Federal Program Name: COVID – 19 Provider Relief Fund (PRF) Federal Agency: U.S. Department of Health and Human Services Federal Assistance Listing Title and Number: COVID-19 Provider Relief Fund, 93.498 Criteria or Specific Requirement: 2 CFR 200.512(a) requires that the Hospital’s audit must be completed and the data collection form described in paragraph (b) of this section and reporting package described in paragraph (c) of this section must be submitted within the earlier of 30 calendar day safter receipt of the auditor’s report(s), or nine months after the end of the audit period. Condition: The Hospital’s audit report was not finalized and submitted during the required time period. Questioned Costs: None Context: The Hospital’s audit report was not finalized and submitted during the required time period. Effect: The Hospital did not comply with the requirements of 2 CFR 200.512(a).
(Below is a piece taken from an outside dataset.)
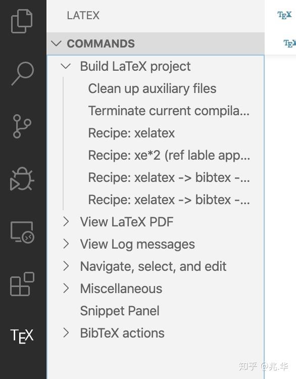Open the Extensions blocks icon
This screenshot has height=379, width=296.
(22, 284)
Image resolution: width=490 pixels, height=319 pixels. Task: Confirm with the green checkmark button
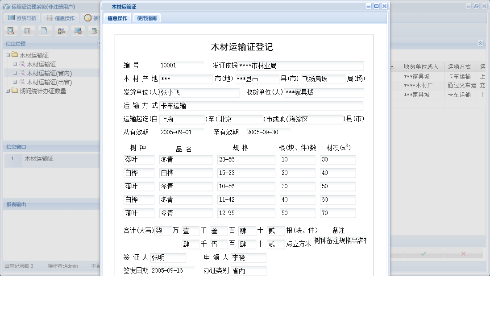click(424, 253)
Cause: Internal controls surrounding the accumulation of data from the Hospital’s nursing home operations as prepared by third party managers was delayed Repeat Findings: No Recommendation: We recommend that the Hospital obtain and review periodic financial statements of each of the nursing homes and review internal calculations of amounts due under management agreements. Financial information should be included in the Hospital’s financial statements on a routine basis. Views of Responsible Officials and Planned Corrective Action: We concur. Management continues to evaluate current controls related to accounting for the nursing home operations to ensure that transactions are accounted for properly and in a timely manner to allow for completion of required audit procedures within the timelines identified above.